Sans conteste, en un siècle, les papas ont perdu beaucoup de leur autorité.
D’abord parce que la loi leur en a enlevé
Jusqu’en 1958 (c’était avant-hier…), un père pouvait demander l’incarcération dans une maison de détention, pour un délai d’un à six mois, d’un enfant qu’il jugeait indigne. Il pouvait aussi le déshériter. Rien de tout cela n’est plus permis aujourd’hui.
Ensuite parce qu’il partage désormais cette autorité avec la femme
À partir de 1965 (c’était hier…), les deux époux exercent ensemble l’autorité familiale sur les enfants à naître. En même temps, la femme peut exercer une profession sans l'autorisation de son mari, disposer de ses biens propres, les gérer librement et ouvrir un compte en banque.
Enfin parce que la société a changé
En 1908, les enfants n’étaient pas admis à la table des grands avant leur septième année ; une fois assis, ils n’avaient le droit de prendre la parole que si on les y avait invités.
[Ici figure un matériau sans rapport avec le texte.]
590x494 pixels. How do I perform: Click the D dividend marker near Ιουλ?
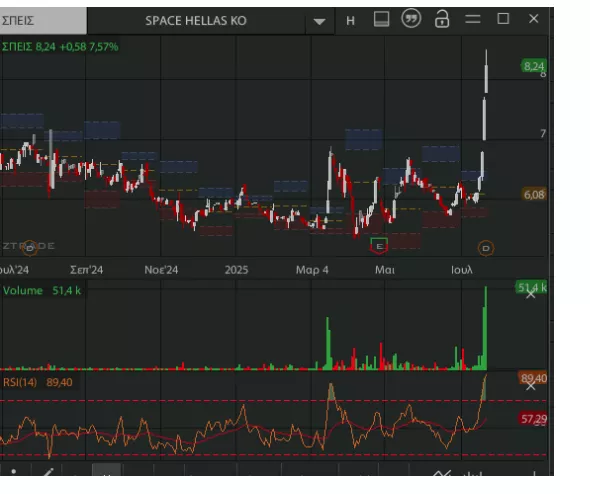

En 2008, ils sont bien souvent devenus le centre du repas familial, ils sont invités à s’exprimer, on les interroge. Dans les années 1970, la mode voulant que l’enfant puisse davantage exprimer ses potentialités si on ne le contrariait pas, on est passé d’une société du « oui, père » à celle du « non, papa ». Bref : les relations familiales se sont modifiées et l’autorité paternelle en a pris un coup.